## Work to complete
Put the data lines starting at the line containing "Pick day 1 on" and ending at the line containing "click(1253, 8)" into a Markdown table with the columns Row and Line, leaving out blank lines.

## Materials provided
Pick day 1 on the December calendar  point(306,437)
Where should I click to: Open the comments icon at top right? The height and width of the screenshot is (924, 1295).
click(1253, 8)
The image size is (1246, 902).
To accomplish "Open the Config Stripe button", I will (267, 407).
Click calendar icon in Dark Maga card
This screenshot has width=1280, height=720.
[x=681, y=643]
==
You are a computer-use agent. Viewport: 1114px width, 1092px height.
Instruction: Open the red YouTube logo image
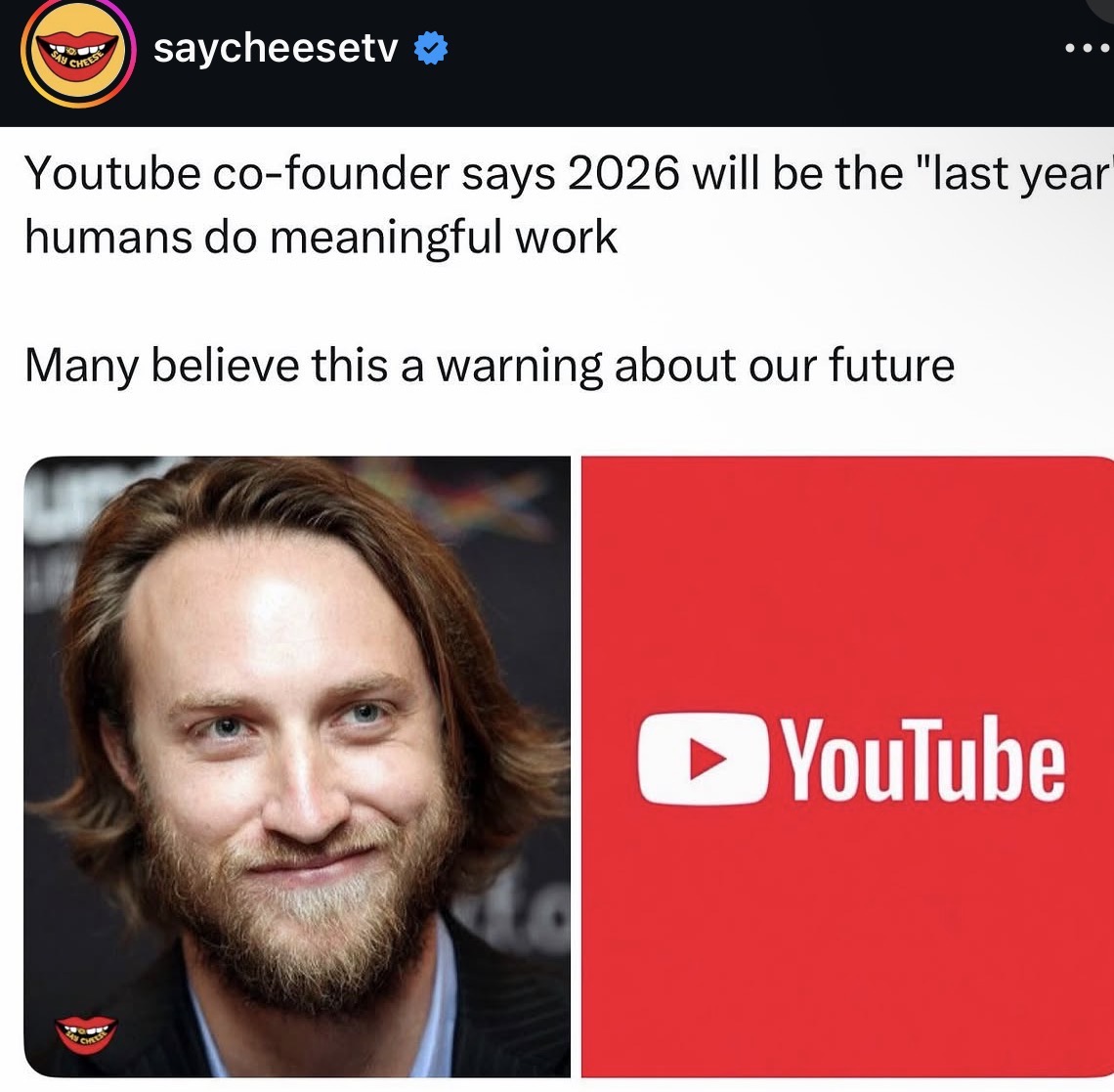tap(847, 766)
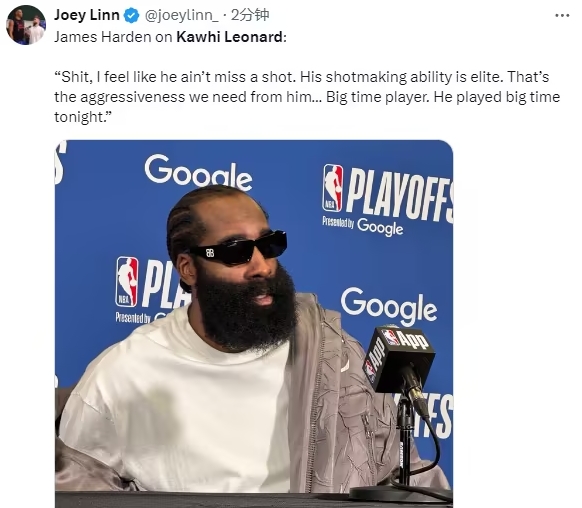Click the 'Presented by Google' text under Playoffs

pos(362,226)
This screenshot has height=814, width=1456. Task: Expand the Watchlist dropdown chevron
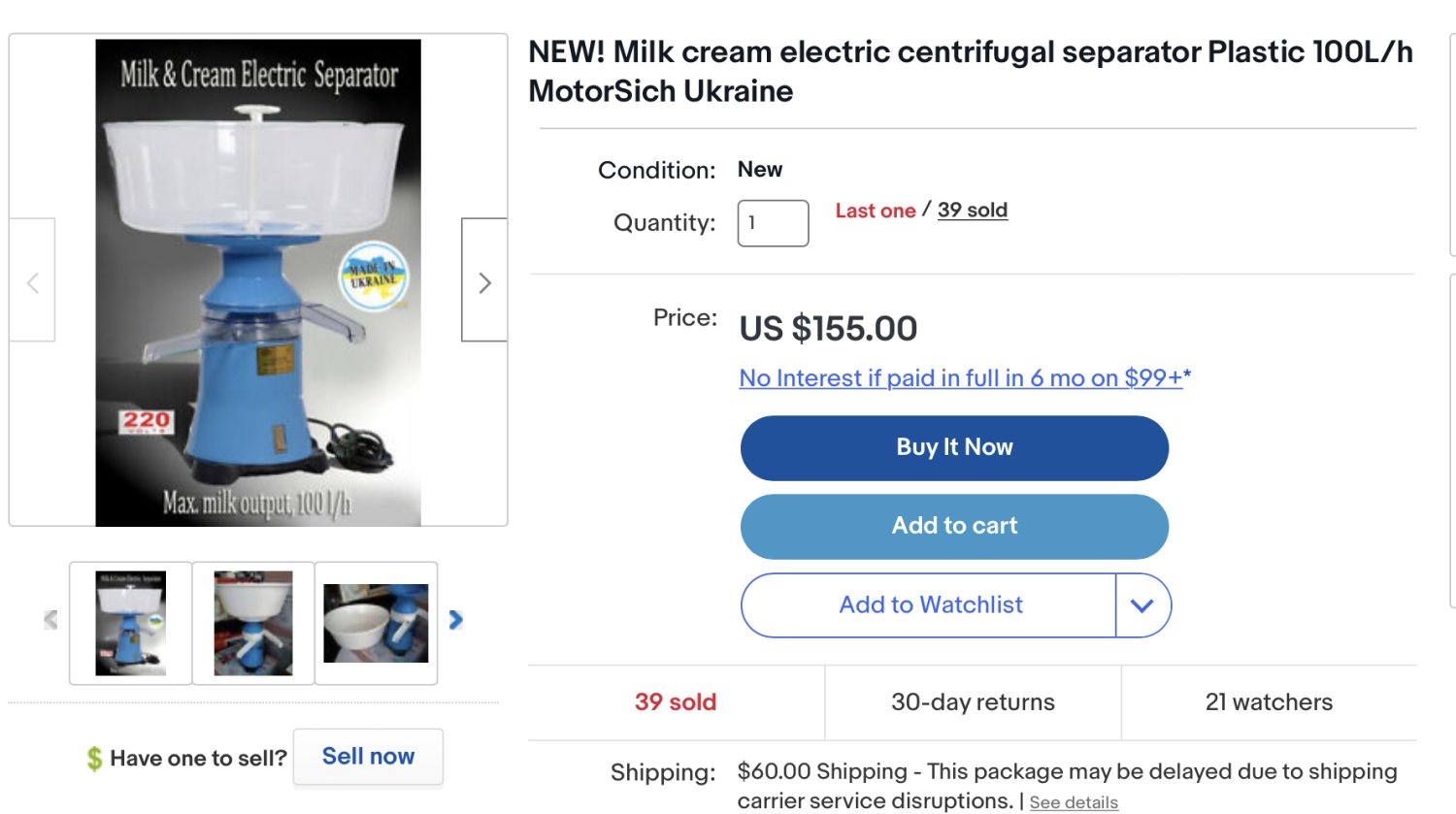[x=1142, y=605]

## Expected answer
| Row | Line |
|---|---|
| 1 | Pick day 1 on the December calendar  point(306,437) |
| 2 | Where should I click to: Open the comments icon at top right? The height and width of the screenshot is (924, 1295). |
| 3 | click(1253, 8) |